ALSO KNOWN as the Asian giant hornet Vespa mandarinia, these are the largest wasps on earth:

A fully-grown worker is 2 inches or 5cm long. That's the size (or at least length) of a roborovski hamster like Spherical!

This isn't Spherical but a "roborowski" hamster from Germany shown for comparative scale:

As well as cartoon terrordrome faces these wasps are among the most aggressive in the world. They are known for systematically attacking domestic beehives. 100 hornets can kill 20,000 honeybees in an hour, ripping their heads off with their powerful jaws:
As you can see, they are far bigger than honeybees. In fact the bees' only defence is to mob the hornets in large clumps. These cause the wasps' armour-like bodies to overheat, and this kills them:

Japanese hornets' stingers are said to be half an inch or 1.25cm long and is a "modified ovopositor" (egg-laying device). Venom from these huge wasps contains an enzyme powerful enough to dissolve human flesh. The stinger seen here belongs to an ordinary garden wasp, what the Americans call a "yellowjacket":

Unlike wasps or "yellowjackets" who live on caterpillars and insects through early summer then go sugar-crazy in early autumn, these giant hornets feed exclusively on caterpillars, bee grubs and grown insects great and small (including preying mantis). Unable to digest these themselves, the adults feed these to the hornet babies who possess a digestive enzyme that breaks down the food ~ which they feed mouth-to-mouth back to their older aunties, the worker hornets.
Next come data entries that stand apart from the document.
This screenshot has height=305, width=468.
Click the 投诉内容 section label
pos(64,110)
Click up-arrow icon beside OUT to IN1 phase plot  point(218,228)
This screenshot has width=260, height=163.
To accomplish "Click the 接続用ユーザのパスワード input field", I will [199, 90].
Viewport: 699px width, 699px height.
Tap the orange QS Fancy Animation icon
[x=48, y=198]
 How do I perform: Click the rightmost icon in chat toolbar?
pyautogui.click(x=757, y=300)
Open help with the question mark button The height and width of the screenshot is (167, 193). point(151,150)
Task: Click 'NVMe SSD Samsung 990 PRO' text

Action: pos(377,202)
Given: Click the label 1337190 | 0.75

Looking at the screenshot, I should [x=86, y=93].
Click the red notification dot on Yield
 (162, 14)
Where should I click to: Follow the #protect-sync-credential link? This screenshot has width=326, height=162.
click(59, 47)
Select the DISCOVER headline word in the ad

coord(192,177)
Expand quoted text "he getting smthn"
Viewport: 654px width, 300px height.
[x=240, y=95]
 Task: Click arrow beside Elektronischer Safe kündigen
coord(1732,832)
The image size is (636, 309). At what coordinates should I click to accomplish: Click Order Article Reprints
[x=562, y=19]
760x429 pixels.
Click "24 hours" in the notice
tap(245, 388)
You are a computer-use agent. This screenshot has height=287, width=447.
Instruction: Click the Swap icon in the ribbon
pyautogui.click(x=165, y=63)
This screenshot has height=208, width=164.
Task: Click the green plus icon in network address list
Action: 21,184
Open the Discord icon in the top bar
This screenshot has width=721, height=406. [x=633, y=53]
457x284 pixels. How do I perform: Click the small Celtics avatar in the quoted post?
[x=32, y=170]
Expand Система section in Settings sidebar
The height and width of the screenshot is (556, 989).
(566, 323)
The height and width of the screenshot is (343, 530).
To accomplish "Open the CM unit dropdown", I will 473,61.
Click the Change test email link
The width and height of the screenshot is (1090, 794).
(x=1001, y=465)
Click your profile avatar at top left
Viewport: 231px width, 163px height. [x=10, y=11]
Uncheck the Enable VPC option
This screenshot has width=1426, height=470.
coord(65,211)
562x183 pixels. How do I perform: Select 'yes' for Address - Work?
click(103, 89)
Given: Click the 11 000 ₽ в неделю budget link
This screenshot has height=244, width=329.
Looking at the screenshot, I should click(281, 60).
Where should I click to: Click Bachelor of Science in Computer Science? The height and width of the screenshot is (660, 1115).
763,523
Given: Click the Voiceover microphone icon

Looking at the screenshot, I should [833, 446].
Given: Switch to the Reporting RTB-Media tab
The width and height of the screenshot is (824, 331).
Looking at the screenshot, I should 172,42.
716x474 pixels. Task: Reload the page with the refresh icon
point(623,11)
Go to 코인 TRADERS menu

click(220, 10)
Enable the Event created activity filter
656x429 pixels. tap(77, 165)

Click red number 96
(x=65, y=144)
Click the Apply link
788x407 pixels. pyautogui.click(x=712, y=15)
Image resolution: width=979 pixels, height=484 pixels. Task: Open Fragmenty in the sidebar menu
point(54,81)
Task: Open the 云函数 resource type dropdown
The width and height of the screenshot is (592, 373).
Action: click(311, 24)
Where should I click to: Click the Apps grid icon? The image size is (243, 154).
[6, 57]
Giant Asian hornets live in underground colonies weighing half a tonne or more (far too heavy to hang down from a tree!) The workers can fly thirty miles (fifty kilometres) without a break. Every year in Japan seventy people die from their stings, usually by blundering into these mega-hornet-cities utterly unawares. Worldwide, wasps kill more people per year than all poisonous snakes combined.